# Golden Random Jumping & Biting



## CAROLINA MOM (May 12, 2009)

Bumping up


----------



## nolefan (Nov 6, 2009)

Very normal but not acceptable. He needs more obedience training and more aerobic exercise. He has a lot of excess energy at his age and he doesn't know how to properly let it out. It's your job to teach him and to set him up for success by giving him good outlets. It takes time and effort. Leash walking is not exercise for these dogs when they are young healthy adolescents. Here are a ton of threads on the subject and the responses so you can go through them and see what fits your situation best: Search results for query: jumping and biting leash


----------



## SRW (Dec 21, 2018)

Your dog is bored out of his mind and has energy to burn.


----------



## Cathyk (May 27, 2021)

I take him on two sometimes three walks a day and go to a fenced field in the evenings where he practices fetch, gets to sniff around and sometime we practice his tricks. I don’t think it’s a boredom thing!


----------



## Cathyk (May 27, 2021)

nolefan said:


> Very normal but not acceptable. He needs more obedience training and more aerobic exercise. He has a lot of excess energy at his age and he doesn't know how to properly let it out. It's your job to teach him and to set him up for success by giving him good outlets. It takes time and effort. Leash walking is not exercise for these dogs when they are young healthy adolescents. Here are a ton of threads on the subject and the responses so you can go through them and see what fits your situation best: Search results for query: jumping and biting leash


Thanks for sending that link! Will definitely check out what have worked for others.


----------



## SRW (Dec 21, 2018)

Cathyk said:


> I take him on two sometimes three walks a day and go to a fenced field in the evenings where he practices fetch, gets to sniff around and sometime we practice his tricks. I don’t think it’s a boredom thing!
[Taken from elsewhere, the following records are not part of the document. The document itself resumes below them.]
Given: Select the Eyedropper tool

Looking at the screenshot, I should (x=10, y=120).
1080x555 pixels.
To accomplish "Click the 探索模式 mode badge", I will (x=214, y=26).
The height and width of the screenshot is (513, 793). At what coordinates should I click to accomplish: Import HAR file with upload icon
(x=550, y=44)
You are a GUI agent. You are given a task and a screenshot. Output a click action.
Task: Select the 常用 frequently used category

Great that you do that. That is what your dog is anticipating when he behaves as you described on walks.
Each day before you practice your tricks and fetch, do some obedience drills for a few minutes. Heeling on and off lead, remote sits, anything disciplined. In a short time your pup will anticipate disciplined behavior to be followed by the really fun stuff. The tricks and fetching will be both the reward for and challenge to the more disciplined obedience training.


----------



## Rion05 (Jan 4, 2016)

He's likely full of mental and physical energy - he needs both mental and physical exercise. Many of our dogs benefit from a routine of running, retrieving, obedience, and agility training. Some basic obedience training will also give you some commands to use when you need him to settle. Look up "jumpy, mouthy" behavior, as it sounds like you are seeing some of this. 
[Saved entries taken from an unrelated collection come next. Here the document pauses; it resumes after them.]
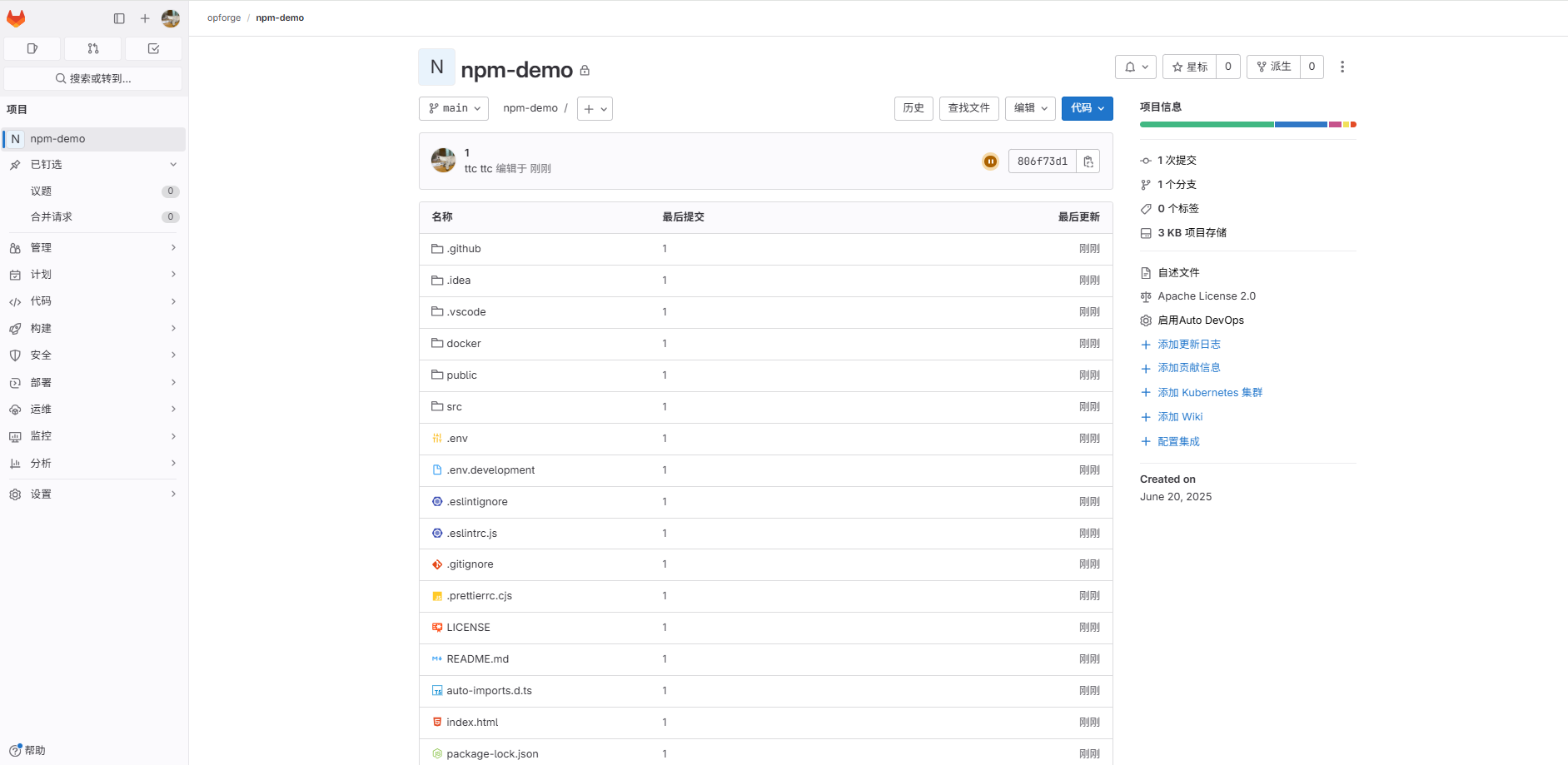Open the blue code dropdown button
The image size is (1568, 765).
pos(1087,108)
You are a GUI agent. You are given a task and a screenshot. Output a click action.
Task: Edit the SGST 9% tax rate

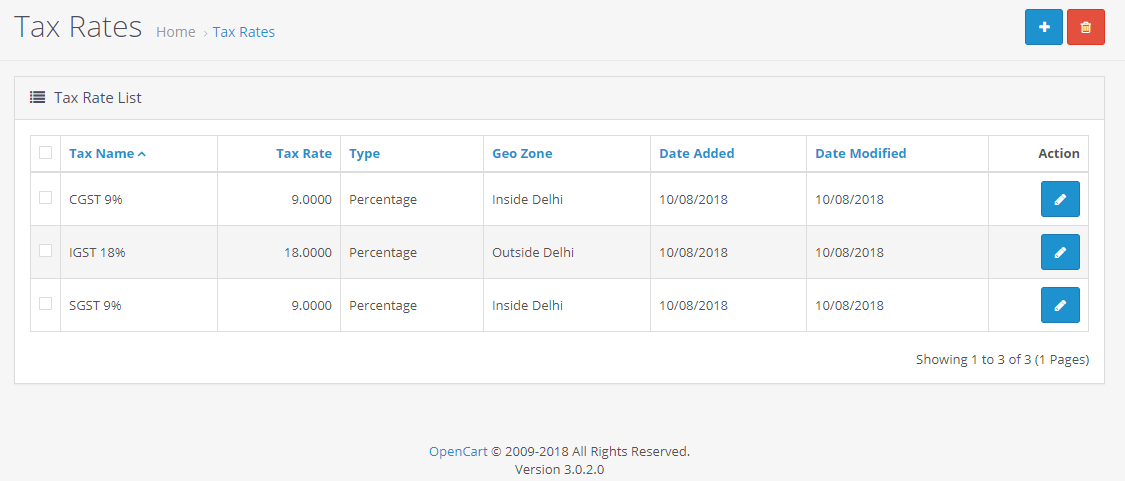pos(1060,305)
I am currently training a high-energy boy for competition obedience - he runs (we have a treadmill for bad weather - no, I am not kidding...he has THAT much energy) and retrieves daily for exercise, plus does daily training. Even after all of this, he still has an amazing amount of energy. 🤪 It depends upon the golden, but many of our dogs were bred to work, so if that pent up mental and physical energy is not expended or focused, we can start to see goofy misbehavior, like you are seeing. I actually allow my boy to play and tug with his leash between training exercises as a reward, but he MUST drop it and get back into heel position when I ask. This is a game we started early in training. I use leash play as a reward and I initiate it. He's not allowed to initiate it during a walk.  If you teach your boy a "get it" and an "out" (reward with a treat until he starts to get the idea), it becomes a fun game and he'll learn when it's ok to play with the leash and when he needs to drop it. Best of luck!


----------